渋沢栄一の未来志向が「見えない未来」を切り開く──ミレニアル世代・Z世代はグローバルではマジョリティ、大きな可能性が広がる
ボリュームゾーンの会社の変化が重要
──「メイド・ウィズ・ジャパン」はポジティブなメッセージです。 渋澤:その中で、日本企業、特に日本の大企業はものすごく変化すると考えています。人口動態が急激に変わり、昔は大企業に優秀な人材が集まり、定年まで囲い込んでいましたが、そもそも若い世代が少なくなっています。そして優秀な若手はもう官庁や大企業を目指すのではなく、起業したり、ベンチャーを指向している。大企業に入ったとしても、新しい目標が見つかれば、すぐに転職する。それがますます当たり前になっていきます。 会社の定義も変わる可能性が十分あります。人事の考え方も新卒一括採用・年功序列・終身雇用という昭和の成功体験は終わっています。これは多分、経営者は理解していますが、。採用の現場まで伝わっていません。日本企業に求められているダイバーシティは、ジェンダーや国籍だけでなく、年代や世代のダイバーシティも必要ではないでしょうか。 そうしたことがわかっている会社は時代の変化とともに変化しています。ですが、変化はわかっているけれど変化できていない会社と、変化に気づいていない会社がまだ存在しています。 そして実は、2つ目の「変化はわかっているけれど変化できていない会社」がボリュームゾーンで数が多く、これから面白い存在になると思っています。

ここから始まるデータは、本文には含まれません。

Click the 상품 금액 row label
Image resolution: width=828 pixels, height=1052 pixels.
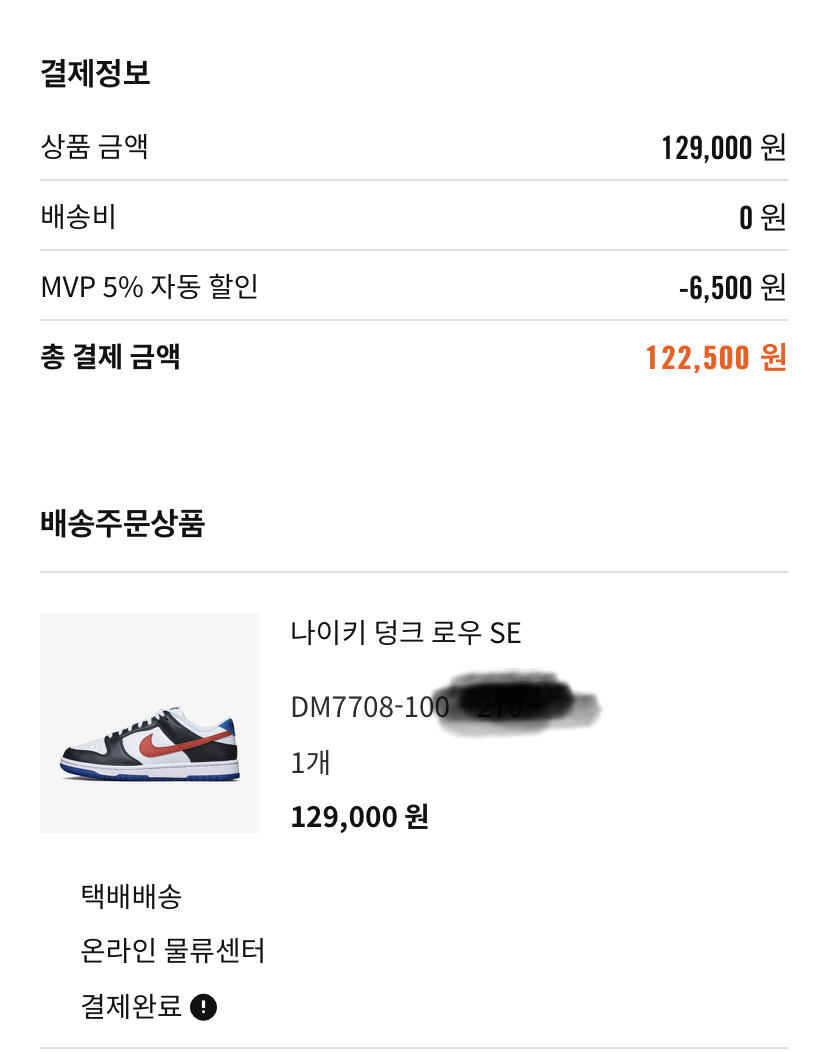point(94,148)
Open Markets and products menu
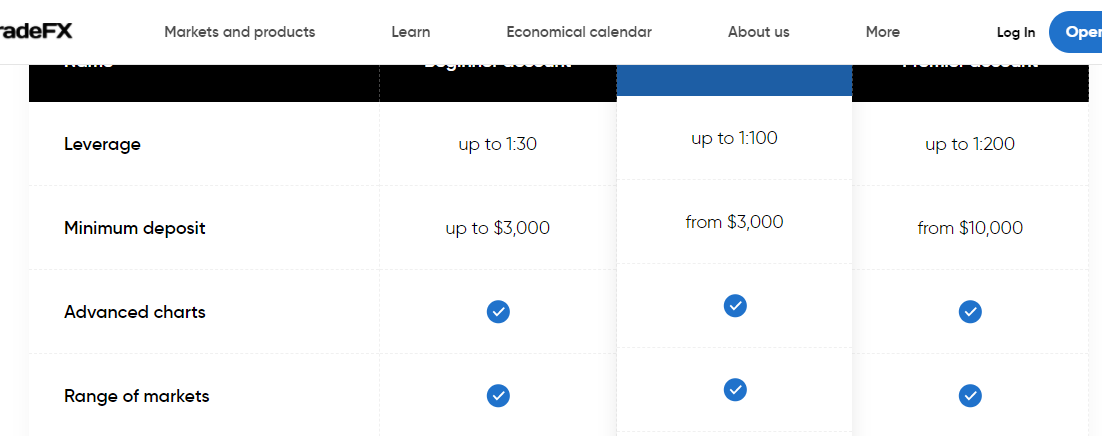 pyautogui.click(x=240, y=32)
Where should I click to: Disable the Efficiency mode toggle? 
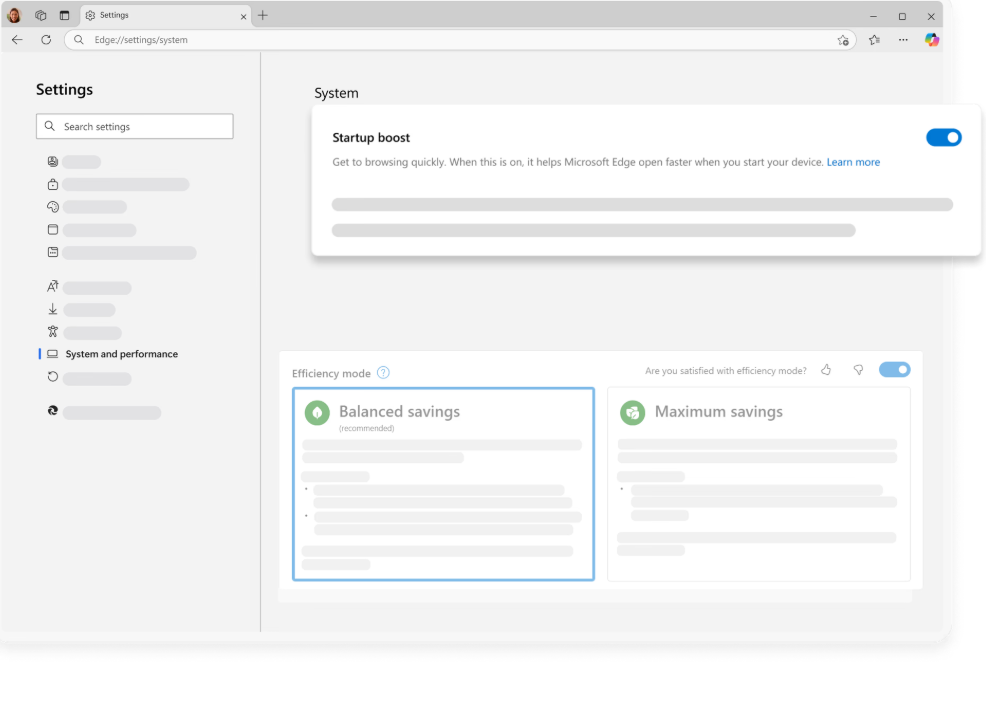pos(894,370)
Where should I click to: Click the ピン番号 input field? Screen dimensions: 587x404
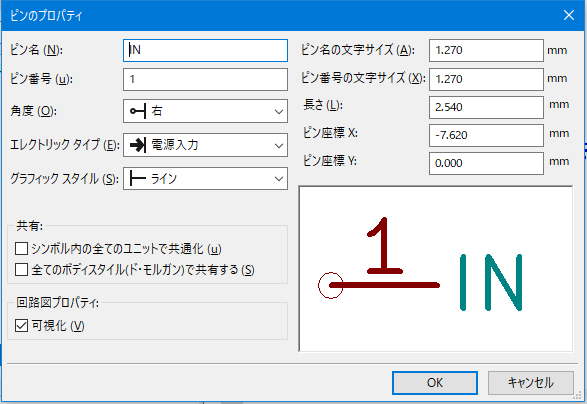pyautogui.click(x=205, y=79)
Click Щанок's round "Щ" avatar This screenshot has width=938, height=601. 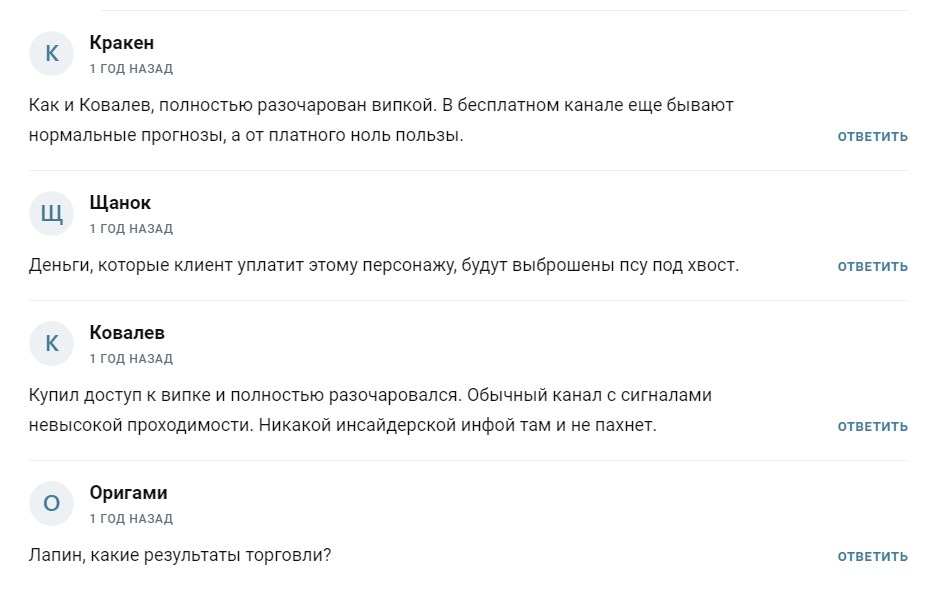click(x=52, y=213)
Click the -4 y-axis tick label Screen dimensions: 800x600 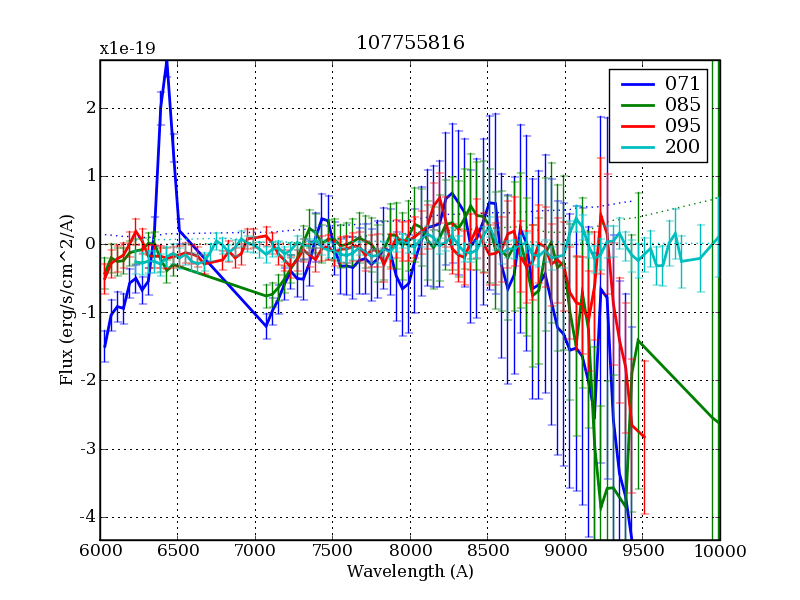[88, 517]
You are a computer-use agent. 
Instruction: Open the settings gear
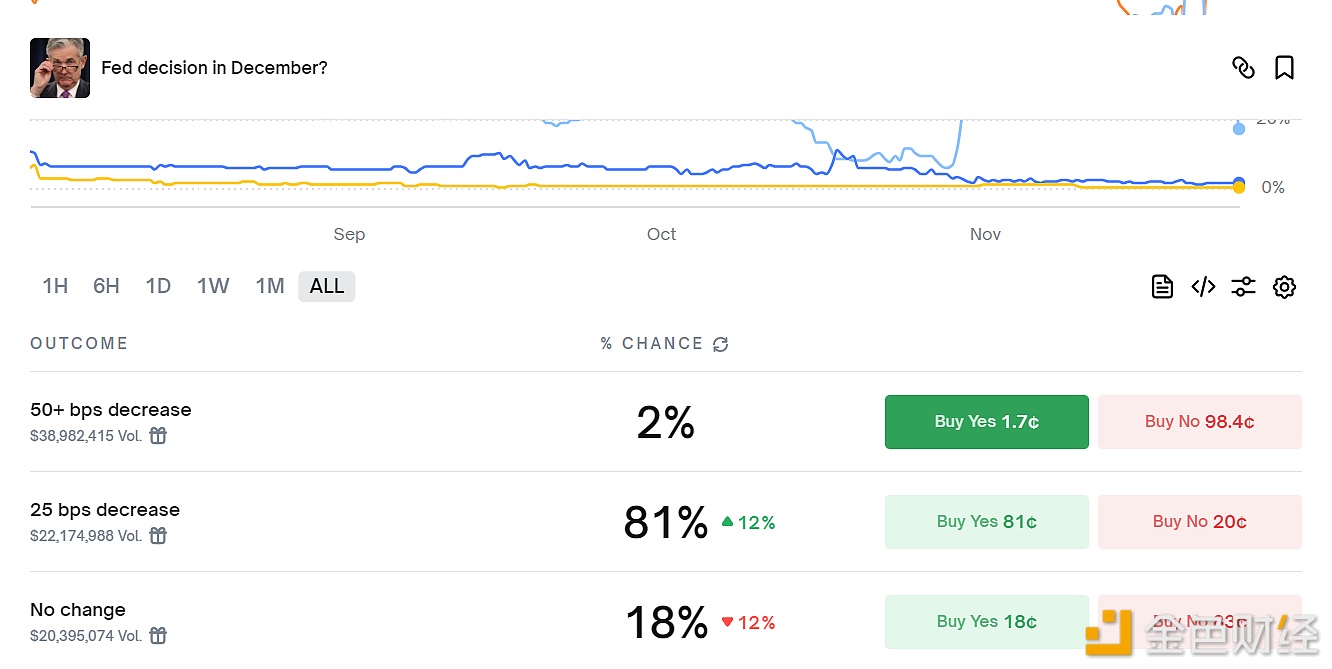1284,286
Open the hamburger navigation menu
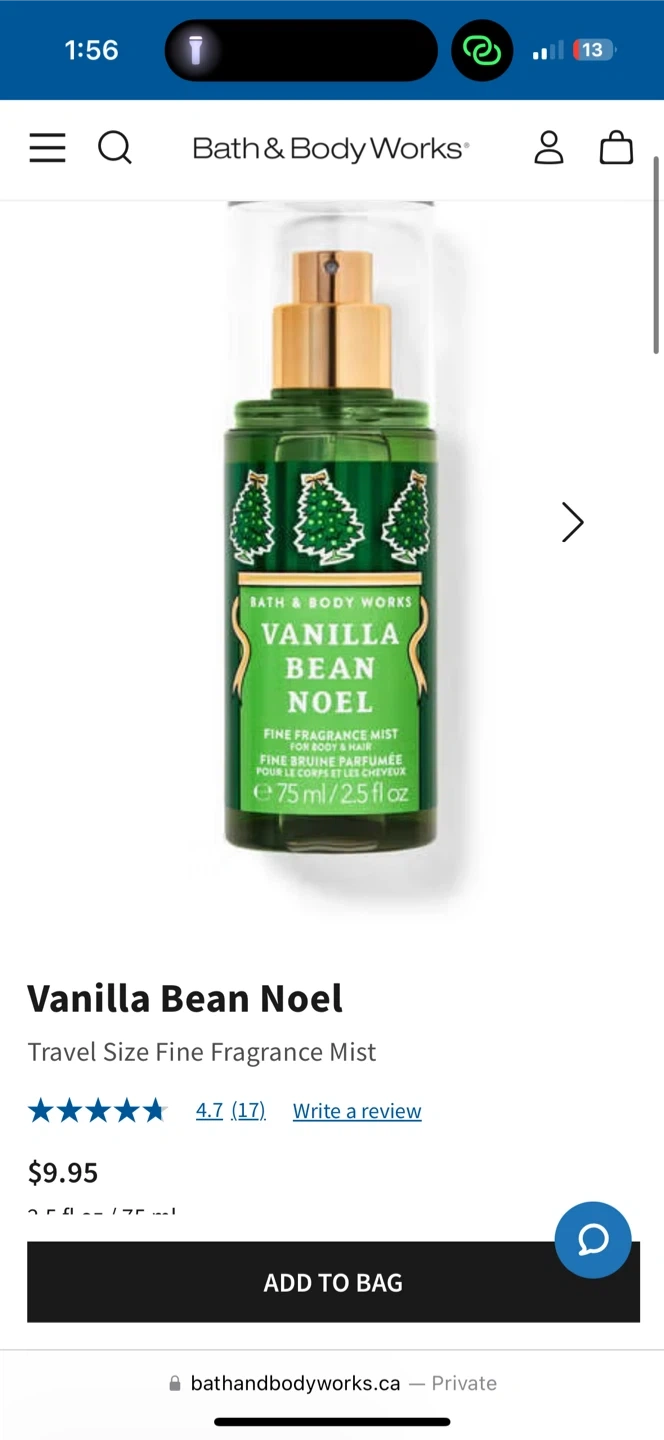The width and height of the screenshot is (664, 1440). [x=47, y=148]
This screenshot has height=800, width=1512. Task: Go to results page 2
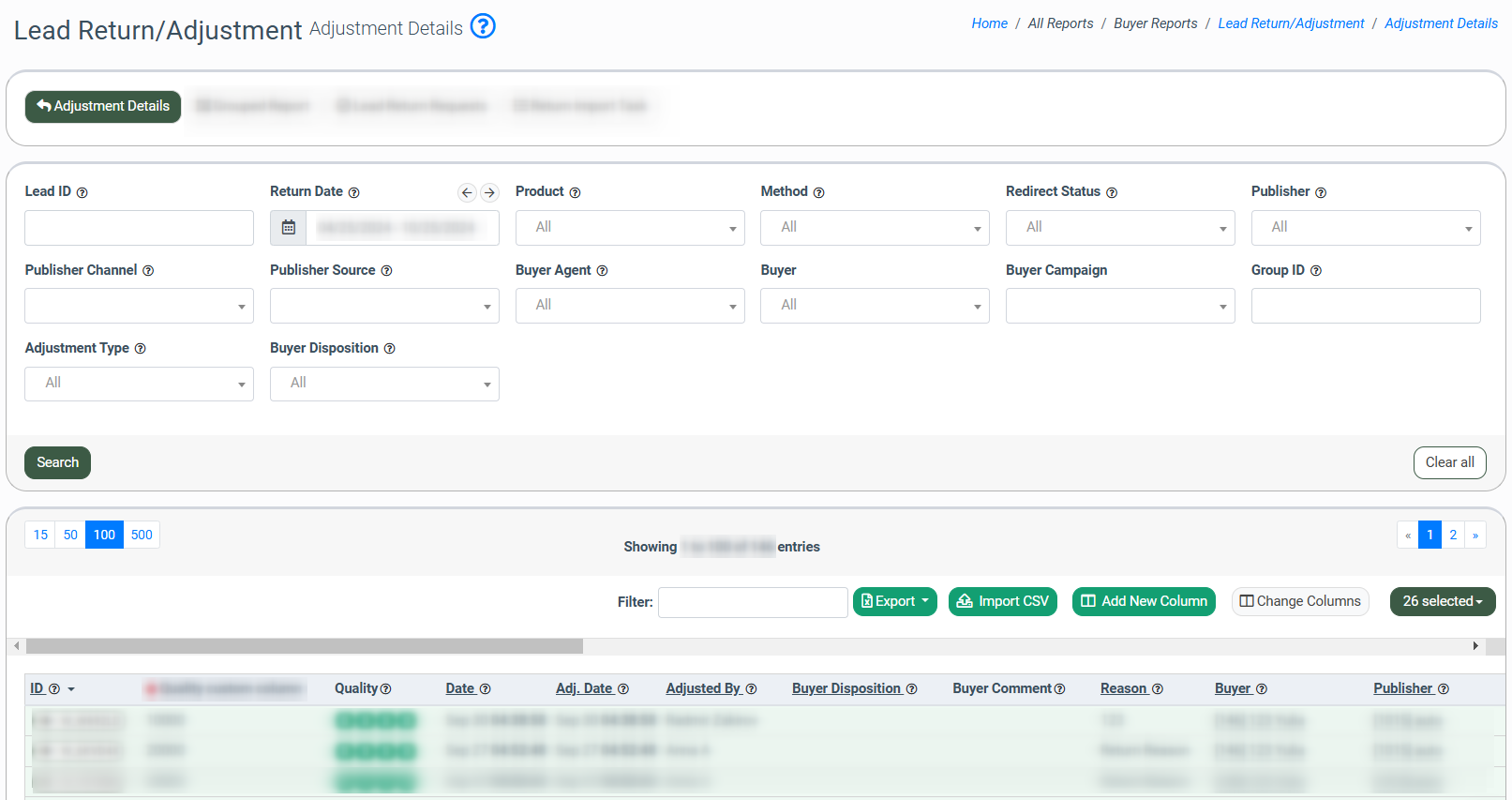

そうした会社が変化していくことが、これからの日本には非常に重要です。変化できなければ、日本はフェードアウトしていくでしょう。 ──ボリュームゾーンの企業が変化していくには、何が必要でしょうか。 渋澤:常識の破壊です。例えば、永田町では自民党の派閥も破壊されつつあります。まだ不十分という報道も見られますが、かなり大きなことが起きていると思います。いろいろな場所で、いろいろな変化が起きています。そうした変化に気づいて動けるかどうか。必要なのは、主体性です。 トップの主体性はもちろん、働く人すべてが主体性を持ち、こういう制度だから、慣習だからとか、「空気を読む」とかではなく、主体性を持って動くことが大切です。 海外に行くと、日本に対する関心が高まっていることを実感します。「一緒に何かやろう」という声が増えている感じがします。日本はマクロで見ると、非常につまらない国に見えるのですが、ミクロで見ると、いろいろな面白さがあって、だからこそ今、海外から多くの人が訪れています。海外の方が日本の面白さに気づき始めています。そのときに「持ち帰って検討します」では通用しません。せっかくの大きなチャンスを逃してしまいます。 また、ニューヨーク・タイムズが「2024年に行くべき52カ所」を発表し、山口市が3番目に紹介されたことが驚きとともに伝えられました。新しい時代に入ってきている今、もう自虐的な論調、日本はダメだみたいな言い方はやめた方がいいと感じます。